Exercise requirements:
Copy out every line of the items below word for word, leaving out the pictures.

Entries shown:
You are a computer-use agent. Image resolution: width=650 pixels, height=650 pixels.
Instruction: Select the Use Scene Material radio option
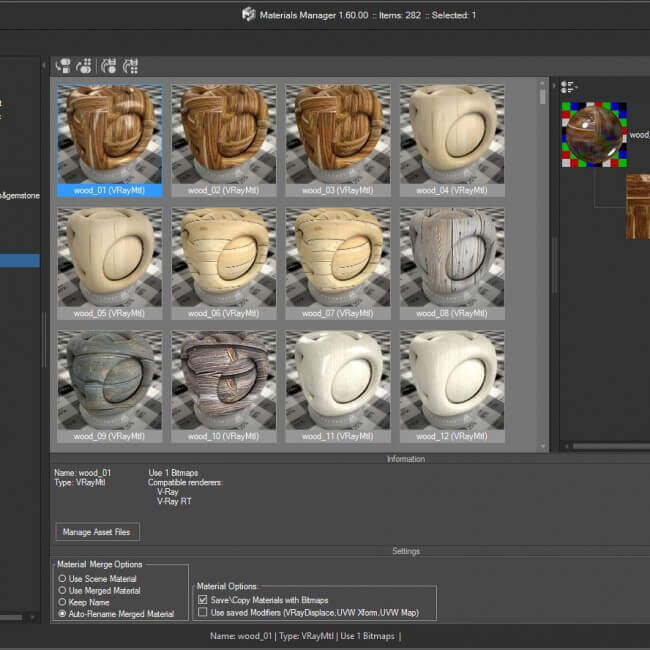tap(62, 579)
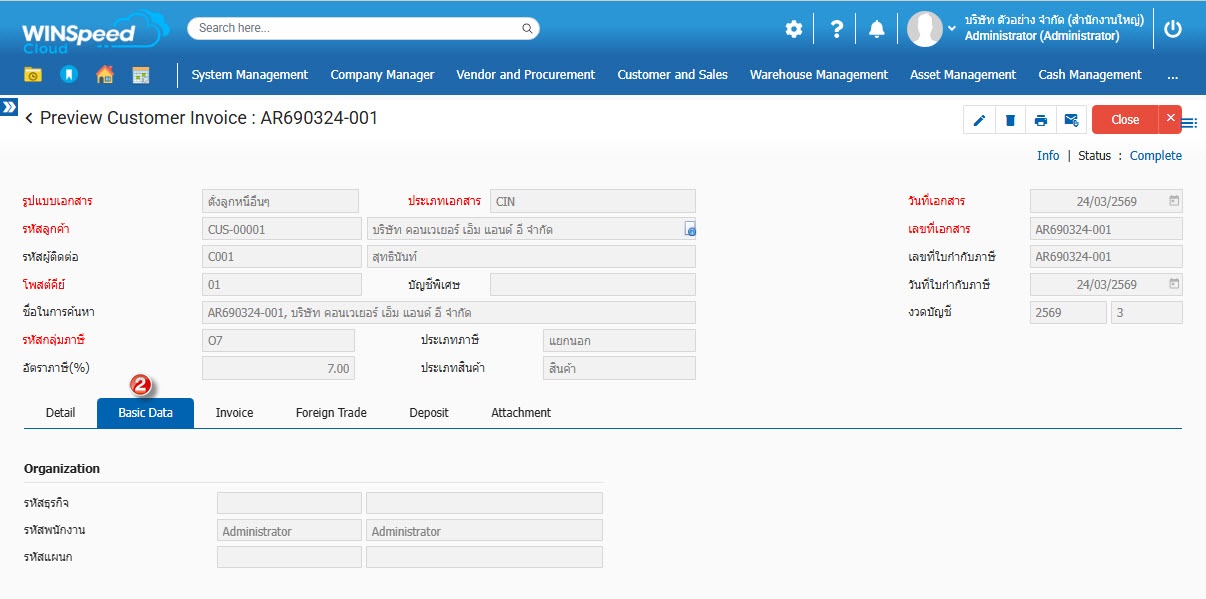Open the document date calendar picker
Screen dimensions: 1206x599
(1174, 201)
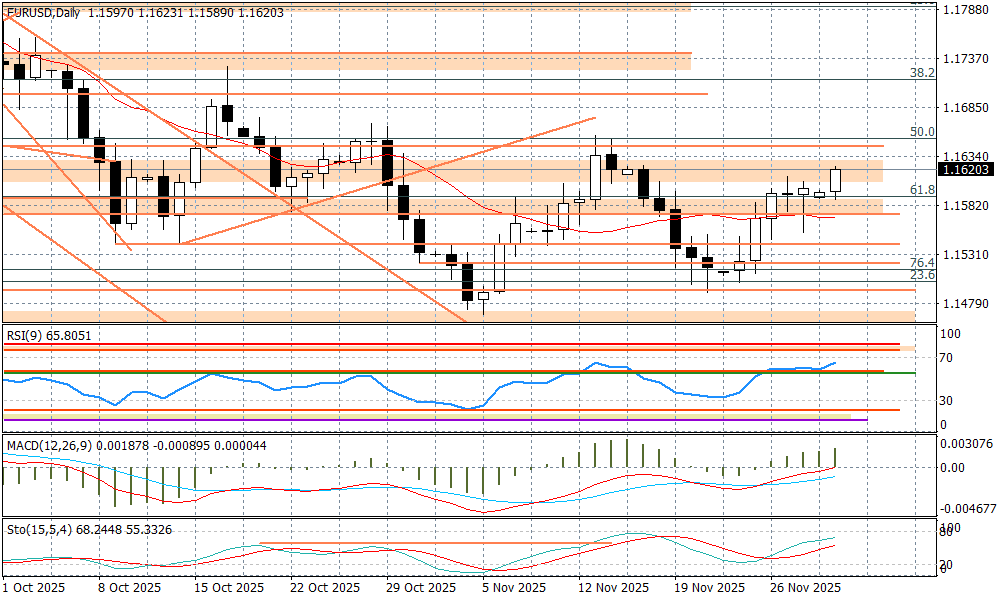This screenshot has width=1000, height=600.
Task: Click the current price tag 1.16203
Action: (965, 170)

Solution:
You are a computer-use agent. Image resolution: width=650 pixels, height=650 pixels.
Instruction: Select the Use Scene Material radio option
tap(62, 579)
Open the document date calendar picker
Screen dimensions: 1206x599
(1174, 201)
This screenshot has width=1000, height=600.
Task: Click the current price tag 1.16203
Action: (965, 170)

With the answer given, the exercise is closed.